Our Story Begins:
A Touch of the Blarney
You might wonder just what in the blazes a guy with the last name like “Manoucheri” would have to do with anything Irish. The fact remains, though, rather than the Italian sound the name has and the Persian tones and the French Algerian translation of the last name . . . like most Americans, I’m a Mutt. There’s Persian, German, Bosnian, and . . . yes, you guessed it, Irish.

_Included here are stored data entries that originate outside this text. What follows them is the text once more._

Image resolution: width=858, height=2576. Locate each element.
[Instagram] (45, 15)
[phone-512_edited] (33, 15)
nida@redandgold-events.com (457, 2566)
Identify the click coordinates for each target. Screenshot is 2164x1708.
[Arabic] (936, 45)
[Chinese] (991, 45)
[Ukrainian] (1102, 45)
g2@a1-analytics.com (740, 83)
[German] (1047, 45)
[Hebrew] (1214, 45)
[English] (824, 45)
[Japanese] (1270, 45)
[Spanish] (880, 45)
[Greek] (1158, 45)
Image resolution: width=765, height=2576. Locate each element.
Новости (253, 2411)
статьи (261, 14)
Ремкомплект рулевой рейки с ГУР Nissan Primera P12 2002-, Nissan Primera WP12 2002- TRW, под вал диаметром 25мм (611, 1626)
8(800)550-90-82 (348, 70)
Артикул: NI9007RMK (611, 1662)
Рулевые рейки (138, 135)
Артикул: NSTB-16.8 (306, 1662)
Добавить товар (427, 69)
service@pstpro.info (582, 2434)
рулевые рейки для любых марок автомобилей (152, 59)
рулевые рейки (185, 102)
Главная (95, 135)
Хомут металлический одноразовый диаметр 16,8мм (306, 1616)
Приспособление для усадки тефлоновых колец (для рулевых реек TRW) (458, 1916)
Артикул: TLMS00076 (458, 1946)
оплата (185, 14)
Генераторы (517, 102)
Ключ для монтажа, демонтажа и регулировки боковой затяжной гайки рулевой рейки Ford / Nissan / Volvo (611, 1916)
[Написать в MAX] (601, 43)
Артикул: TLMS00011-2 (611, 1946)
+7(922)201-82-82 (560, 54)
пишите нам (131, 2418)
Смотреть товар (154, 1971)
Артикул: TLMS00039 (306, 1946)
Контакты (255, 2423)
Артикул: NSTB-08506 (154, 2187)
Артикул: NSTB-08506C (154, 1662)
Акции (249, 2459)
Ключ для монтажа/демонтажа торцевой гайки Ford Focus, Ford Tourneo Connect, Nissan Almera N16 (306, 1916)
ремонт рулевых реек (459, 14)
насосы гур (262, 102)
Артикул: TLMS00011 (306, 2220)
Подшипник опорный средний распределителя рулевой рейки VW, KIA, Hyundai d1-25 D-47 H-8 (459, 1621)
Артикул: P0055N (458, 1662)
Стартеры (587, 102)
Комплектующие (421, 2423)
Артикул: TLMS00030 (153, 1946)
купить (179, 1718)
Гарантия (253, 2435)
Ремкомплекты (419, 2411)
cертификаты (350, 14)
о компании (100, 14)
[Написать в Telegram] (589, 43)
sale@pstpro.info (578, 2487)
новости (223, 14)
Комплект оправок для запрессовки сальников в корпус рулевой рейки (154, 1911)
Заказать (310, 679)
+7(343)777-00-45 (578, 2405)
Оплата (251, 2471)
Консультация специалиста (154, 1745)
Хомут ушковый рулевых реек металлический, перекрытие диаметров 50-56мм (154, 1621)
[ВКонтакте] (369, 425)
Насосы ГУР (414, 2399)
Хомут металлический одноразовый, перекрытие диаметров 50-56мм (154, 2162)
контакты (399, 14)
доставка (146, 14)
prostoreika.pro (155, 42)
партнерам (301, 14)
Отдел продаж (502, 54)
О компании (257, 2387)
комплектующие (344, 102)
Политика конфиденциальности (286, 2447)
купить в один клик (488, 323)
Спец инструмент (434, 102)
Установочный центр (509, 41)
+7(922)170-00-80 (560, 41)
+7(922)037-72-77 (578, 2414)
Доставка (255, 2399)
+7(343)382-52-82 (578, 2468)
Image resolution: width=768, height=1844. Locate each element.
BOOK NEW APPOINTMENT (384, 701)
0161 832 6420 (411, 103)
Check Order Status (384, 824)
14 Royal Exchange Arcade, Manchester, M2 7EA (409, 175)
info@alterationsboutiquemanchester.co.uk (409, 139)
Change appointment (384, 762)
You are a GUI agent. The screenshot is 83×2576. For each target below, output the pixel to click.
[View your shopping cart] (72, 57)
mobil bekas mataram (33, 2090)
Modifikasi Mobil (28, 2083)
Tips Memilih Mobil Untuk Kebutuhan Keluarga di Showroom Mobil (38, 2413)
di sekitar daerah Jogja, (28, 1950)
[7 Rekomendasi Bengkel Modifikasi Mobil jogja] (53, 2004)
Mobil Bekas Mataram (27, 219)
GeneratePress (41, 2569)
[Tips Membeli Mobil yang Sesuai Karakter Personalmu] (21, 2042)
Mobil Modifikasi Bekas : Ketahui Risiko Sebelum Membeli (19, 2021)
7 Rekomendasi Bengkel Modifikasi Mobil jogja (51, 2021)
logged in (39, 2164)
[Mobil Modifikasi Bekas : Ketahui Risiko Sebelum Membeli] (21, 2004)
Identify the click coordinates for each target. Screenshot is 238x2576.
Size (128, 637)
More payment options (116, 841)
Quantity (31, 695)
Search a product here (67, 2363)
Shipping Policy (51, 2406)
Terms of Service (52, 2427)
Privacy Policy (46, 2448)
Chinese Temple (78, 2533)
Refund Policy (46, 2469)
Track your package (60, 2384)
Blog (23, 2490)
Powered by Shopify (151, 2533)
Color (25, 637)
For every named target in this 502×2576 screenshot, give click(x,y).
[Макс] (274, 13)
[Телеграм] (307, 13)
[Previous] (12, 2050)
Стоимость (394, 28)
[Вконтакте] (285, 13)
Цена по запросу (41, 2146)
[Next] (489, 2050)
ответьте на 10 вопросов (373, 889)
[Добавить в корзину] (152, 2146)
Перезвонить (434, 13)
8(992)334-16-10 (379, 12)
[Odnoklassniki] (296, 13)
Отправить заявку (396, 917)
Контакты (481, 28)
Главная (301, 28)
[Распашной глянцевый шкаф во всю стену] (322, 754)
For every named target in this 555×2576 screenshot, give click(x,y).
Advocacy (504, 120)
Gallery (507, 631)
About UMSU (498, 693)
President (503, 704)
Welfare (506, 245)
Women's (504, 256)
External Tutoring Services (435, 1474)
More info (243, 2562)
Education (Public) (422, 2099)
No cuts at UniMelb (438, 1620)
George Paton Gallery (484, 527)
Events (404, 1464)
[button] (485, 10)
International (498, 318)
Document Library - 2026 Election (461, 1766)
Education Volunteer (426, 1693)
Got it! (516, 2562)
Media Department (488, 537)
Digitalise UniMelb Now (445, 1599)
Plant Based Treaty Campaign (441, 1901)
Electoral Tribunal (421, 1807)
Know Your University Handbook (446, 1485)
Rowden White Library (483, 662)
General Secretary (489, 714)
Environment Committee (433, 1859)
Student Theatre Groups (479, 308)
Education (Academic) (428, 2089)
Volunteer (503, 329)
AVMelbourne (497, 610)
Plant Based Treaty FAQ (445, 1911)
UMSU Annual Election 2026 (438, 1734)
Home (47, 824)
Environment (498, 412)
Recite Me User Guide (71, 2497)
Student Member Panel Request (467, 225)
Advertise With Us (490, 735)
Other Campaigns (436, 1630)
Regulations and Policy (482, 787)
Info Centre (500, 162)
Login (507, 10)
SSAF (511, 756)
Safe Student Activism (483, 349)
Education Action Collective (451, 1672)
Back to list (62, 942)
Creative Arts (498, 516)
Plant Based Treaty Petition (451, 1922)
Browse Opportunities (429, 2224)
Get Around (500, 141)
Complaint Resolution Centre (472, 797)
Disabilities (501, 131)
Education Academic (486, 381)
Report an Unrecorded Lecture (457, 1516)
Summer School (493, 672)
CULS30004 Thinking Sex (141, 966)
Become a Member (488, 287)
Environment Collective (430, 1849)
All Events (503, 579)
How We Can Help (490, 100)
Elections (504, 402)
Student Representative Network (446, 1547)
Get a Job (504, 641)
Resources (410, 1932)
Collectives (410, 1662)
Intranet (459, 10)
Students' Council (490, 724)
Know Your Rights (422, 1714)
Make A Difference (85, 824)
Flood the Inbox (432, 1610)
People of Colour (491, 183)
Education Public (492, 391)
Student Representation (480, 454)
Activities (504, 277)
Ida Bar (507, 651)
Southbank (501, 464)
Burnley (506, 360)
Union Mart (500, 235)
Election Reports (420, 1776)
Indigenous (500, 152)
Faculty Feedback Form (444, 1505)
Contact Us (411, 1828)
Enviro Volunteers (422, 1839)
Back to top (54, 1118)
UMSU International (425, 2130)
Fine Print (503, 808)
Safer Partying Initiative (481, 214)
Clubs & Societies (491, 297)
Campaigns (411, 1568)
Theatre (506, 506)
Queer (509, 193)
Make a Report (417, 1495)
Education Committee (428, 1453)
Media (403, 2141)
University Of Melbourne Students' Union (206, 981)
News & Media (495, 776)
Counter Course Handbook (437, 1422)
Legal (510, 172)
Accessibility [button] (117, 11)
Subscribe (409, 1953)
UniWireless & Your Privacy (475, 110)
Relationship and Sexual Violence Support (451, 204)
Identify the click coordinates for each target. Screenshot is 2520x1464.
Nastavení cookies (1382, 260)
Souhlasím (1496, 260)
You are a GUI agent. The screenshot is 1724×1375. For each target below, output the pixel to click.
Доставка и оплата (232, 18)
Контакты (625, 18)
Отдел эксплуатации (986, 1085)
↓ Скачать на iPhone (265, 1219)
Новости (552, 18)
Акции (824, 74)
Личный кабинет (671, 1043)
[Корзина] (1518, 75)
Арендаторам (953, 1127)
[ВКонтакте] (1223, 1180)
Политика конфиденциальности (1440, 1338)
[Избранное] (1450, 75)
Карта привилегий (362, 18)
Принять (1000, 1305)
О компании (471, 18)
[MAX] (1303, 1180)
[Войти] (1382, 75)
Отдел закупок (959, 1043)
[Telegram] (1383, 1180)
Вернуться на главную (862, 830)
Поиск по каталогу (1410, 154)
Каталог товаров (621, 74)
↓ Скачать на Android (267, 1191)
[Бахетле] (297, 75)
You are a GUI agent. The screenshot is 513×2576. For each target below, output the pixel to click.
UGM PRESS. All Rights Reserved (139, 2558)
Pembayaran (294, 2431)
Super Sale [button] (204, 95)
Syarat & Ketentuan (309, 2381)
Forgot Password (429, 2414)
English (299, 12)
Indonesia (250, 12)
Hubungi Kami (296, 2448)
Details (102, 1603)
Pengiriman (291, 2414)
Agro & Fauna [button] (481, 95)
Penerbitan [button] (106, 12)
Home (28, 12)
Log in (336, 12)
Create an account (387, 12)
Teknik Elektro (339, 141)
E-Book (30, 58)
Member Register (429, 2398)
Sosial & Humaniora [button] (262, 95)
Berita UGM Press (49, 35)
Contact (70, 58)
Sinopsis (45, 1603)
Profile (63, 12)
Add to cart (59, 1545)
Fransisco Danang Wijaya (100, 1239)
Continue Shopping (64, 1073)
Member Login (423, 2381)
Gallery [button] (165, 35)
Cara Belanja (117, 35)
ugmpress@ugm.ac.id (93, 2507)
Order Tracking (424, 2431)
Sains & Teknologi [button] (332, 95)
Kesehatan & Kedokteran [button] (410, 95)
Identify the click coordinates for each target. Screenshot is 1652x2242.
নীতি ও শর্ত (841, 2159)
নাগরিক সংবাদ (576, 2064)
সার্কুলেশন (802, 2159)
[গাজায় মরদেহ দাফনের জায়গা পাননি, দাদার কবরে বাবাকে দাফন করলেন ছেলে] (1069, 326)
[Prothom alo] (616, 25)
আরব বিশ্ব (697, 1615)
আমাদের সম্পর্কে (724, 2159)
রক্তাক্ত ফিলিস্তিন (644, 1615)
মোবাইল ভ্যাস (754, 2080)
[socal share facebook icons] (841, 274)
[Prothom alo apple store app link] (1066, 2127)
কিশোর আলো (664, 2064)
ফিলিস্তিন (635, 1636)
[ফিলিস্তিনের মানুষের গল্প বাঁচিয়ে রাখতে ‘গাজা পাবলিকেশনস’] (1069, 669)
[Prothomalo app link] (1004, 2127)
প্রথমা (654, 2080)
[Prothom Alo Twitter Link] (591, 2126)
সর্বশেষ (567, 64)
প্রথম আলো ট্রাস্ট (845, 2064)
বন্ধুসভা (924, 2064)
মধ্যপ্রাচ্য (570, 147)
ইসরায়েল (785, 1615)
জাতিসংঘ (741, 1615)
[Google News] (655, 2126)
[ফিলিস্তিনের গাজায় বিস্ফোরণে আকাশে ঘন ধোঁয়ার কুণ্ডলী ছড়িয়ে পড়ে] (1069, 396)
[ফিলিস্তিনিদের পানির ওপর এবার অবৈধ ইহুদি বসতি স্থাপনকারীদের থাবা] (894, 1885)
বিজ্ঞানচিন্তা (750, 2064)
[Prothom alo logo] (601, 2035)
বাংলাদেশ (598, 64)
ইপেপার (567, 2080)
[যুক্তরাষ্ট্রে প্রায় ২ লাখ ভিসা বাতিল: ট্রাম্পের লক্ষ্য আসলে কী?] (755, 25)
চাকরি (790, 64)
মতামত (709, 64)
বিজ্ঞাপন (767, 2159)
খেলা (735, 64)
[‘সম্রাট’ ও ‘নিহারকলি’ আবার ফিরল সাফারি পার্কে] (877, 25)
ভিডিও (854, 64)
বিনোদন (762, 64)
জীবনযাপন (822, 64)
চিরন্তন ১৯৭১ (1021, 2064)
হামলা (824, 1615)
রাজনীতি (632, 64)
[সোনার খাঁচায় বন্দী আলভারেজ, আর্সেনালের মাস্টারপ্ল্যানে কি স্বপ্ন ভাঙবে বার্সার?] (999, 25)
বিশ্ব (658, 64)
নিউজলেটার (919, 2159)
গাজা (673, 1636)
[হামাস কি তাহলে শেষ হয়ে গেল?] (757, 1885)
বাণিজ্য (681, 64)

But it’s not the heritage that marks my memories on a day like this. Not at all. In fact, it’s the memories of living in what is the Irish capital of the state where I grew up. That always sparked a million memories. My school, every year on St. Patrick’s Day, would go downtown in this small town and we’d watch a parade. My Dad was in it every year, as a matter of fact. We had our share of parade days, too. Cold, yes on many years, but we were there. My school had a Mulligan Stew feed every year on this day, too, and I actually have the recipe. It was insanely delicious and probably one of the best lunches the school lunch program had. Then there was the annual tradition of having corned beef and cabbage. (Okay, I would forego the cabbage and go for potatoes and carrots with the corned beef, but you get the drift)
I don’t get sloppy drunk or drink green beer or put fake leprechaun tracks in the house or any of those other shenanigans. But we do try every year to have a little something.
We didn’t do much on St. Patty’s day the year my wife, the kids’ mom passed away. It’s not like it was a huge holiday then. But after . . . like so many other things, I wanted the kids to have the celebrations I did growing up. So the first year was corned beef. Last year we had Mulligan Stew – I had the recipe.
This year . . . we spent yesterday at a jam session celebrating the day of the patron Saint Patrick.
I brought the amplifier built by my brother and my beloved 7-Up Green Fender Clapton Model Stratocaster. It’s been affectionately dubbed “Dot” thanks to my older brother. The name fits, though.
But more than anything, I was impressed with how the kids ate the brisket and the potatoes and then my daughter joined in.
My son let her borrow his red Stratocaster and she played nearly the entire 3-4 hours we were there. We played a couple songs of her ilk . . . she started into Get Back by the Beatles and then started the slow burn of Tom Petty’s Breakdown.
I say this out of pride, sure, but also because this is the kind of event our lives have gravitated toward. We live through improvisation, spur of the moment enjoyment, and adventures that we might never have considered even a few years ago. It wasn’t because of their mother, she loved life as much as anyone. It’s because she’s gone that we embrace the change, the life, the adventure in everything. For hours we played and ventured into Suite Georgia Brown and my daughter struggled her way through Lay Down Sally realizing that if you play on-key and with authority you look like you belong there.
And in the end it’s the adventure that has helped us get through.
Sometimes all you need is a touch of Blarney . . . and the Irish in you peeks on through. Now I must be off to finish up my pint of Guiness.